The event was followed by a reception that included various tables set up for sampling some of The Guide’s  five-star perfumes. Bloomingdales provided a gift bag with several large sample bottles. I’m enjoying my Chanel No 5 Eau Première  as write. To my great dismay, there were no Parfums de Nicolaï on hand for sampling or purchase.
 
I left with two goodie-bags (DH gave me his),  a fresh and autographed copy of The Guide,  and the scratch-and-sniff Once upon a time…perfumes (by Annick Le Guérer).  Now if only there were a scratch and sniff Combray.
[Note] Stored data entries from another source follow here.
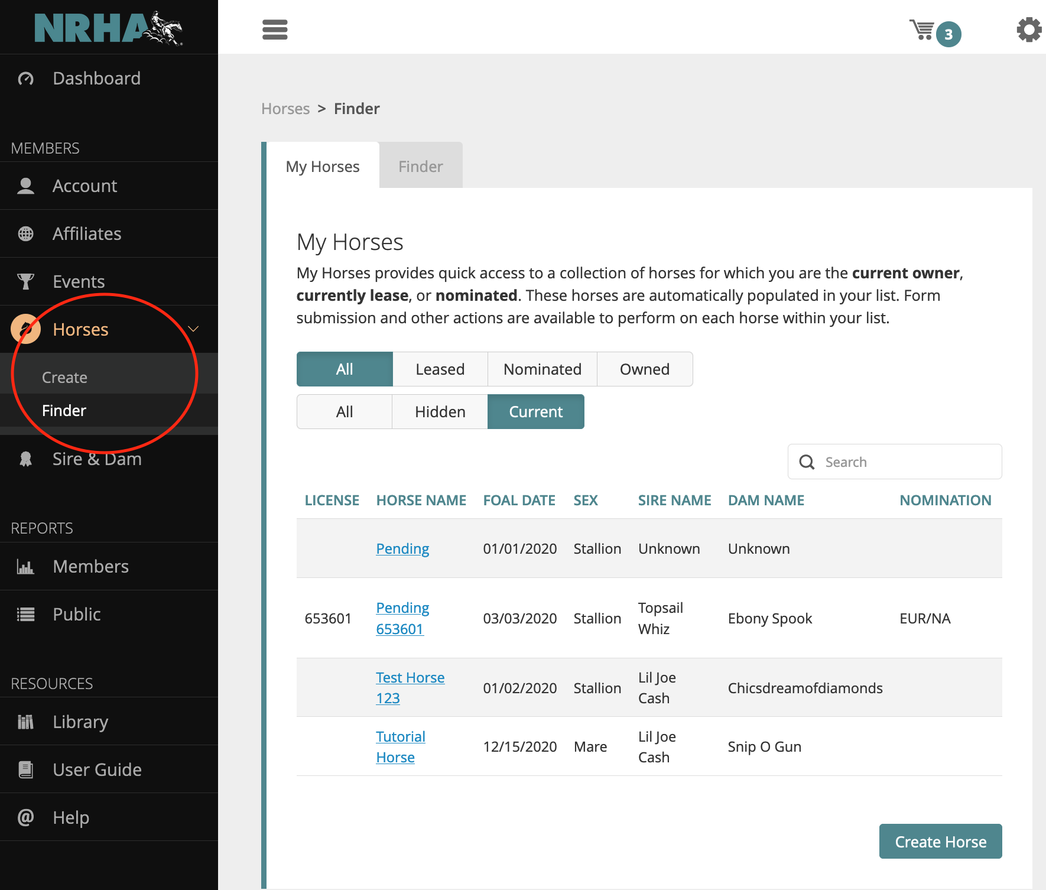The height and width of the screenshot is (890, 1046).
Task: Click the Affiliates globe icon
Action: tap(26, 234)
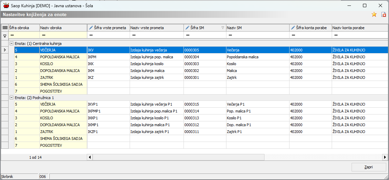Image resolution: width=389 pixels, height=180 pixels.
Task: Click the pencil icon in Šifra konta porabe header
Action: [293, 28]
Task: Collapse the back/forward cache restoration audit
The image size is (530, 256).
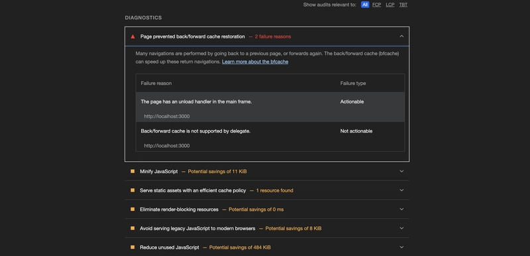Action: pyautogui.click(x=401, y=36)
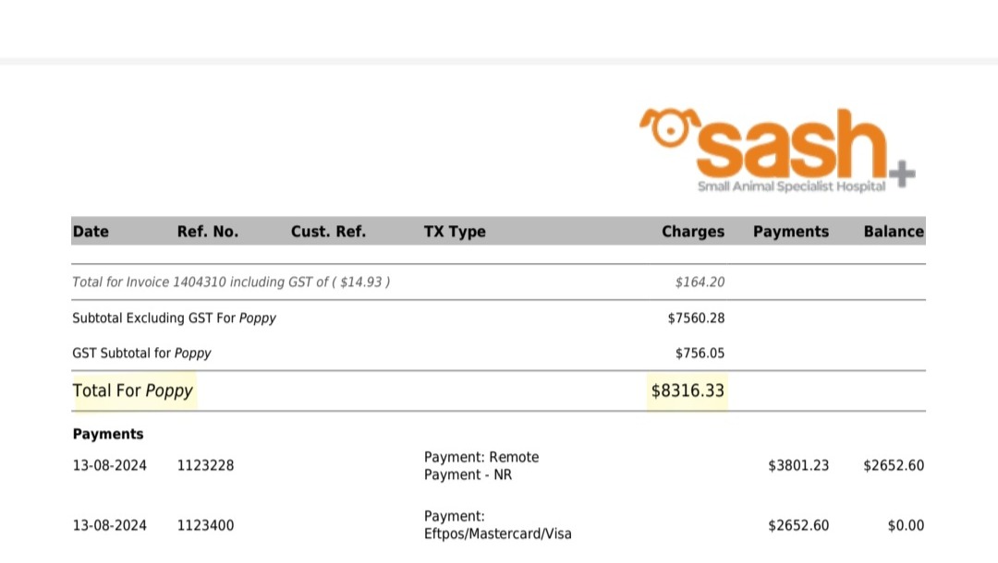998x563 pixels.
Task: Click the bold Payments section heading
Action: [108, 434]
Let me leave you with a fun fact: Turin says Tide Mountain Spring with Bleach Alternative is a fabulous chypre. I’m off to the grocery store.
Combray 2009
 
 

____

All photos © CherylQuimby

10 thoughts on “Luca Turin and The Art of Perfume

  1. So that was you behind us ! Thank you for the write-up, delighted you enjoyed the evening !

    Luca (& Tania)

  2. Yes, that was me, the doe in headlights.
    A terrific evening.
    Thanks so much for reading my post!

  3. Great post, Cheryl! Thanks for sharing! I have already read Turin's and Burr's book. It seems that another book is waiting for me…:-))

  4. Thanks so much for this, Cheryl – it really gives a great flavor of the presentation. Looking forward to the NST “book club” on the Blodgett book, which I have now bought but not read.
    -Ellen

  5. Hi, Pitbull Friend! I”m looking forward to the book club, too. Something new for me. See you there!

  6. What an absolute pleasure to read your post! I must admit I’m a tad envious as I would love to hear/see Turin and Sanchez present on this topic. Thank you for bringing us along!

    And fortunately I need some new detergent, but why is Tide so darned expensive? (okay after I wrote that I’m thinking “TIDE is expensive? Why are you complaining about Tide when perfume is expensive?” Isn’t it interesting to see what we are willing and not willing to pay ‘more’ for?)

  7. Thank so much and apologies, too. I was trying to dig up my very fist post (yes, this is it!) and in so doing discovered all the tags were jumbled and categories dropped in the move from Blogger to WordPress. My patient followers have received an unnecessary update. Wish WP would allow another way of editing.

    And, yes, I frequently catch myself being inexplicably frugal about some things and not *others.* Wink wink, nudge nudge, say no more.

    Congratulations on the Bloody Frida Anniversary!

  8. I’m glad you read and commented. It’s good to see that a post can still be relevant after some time.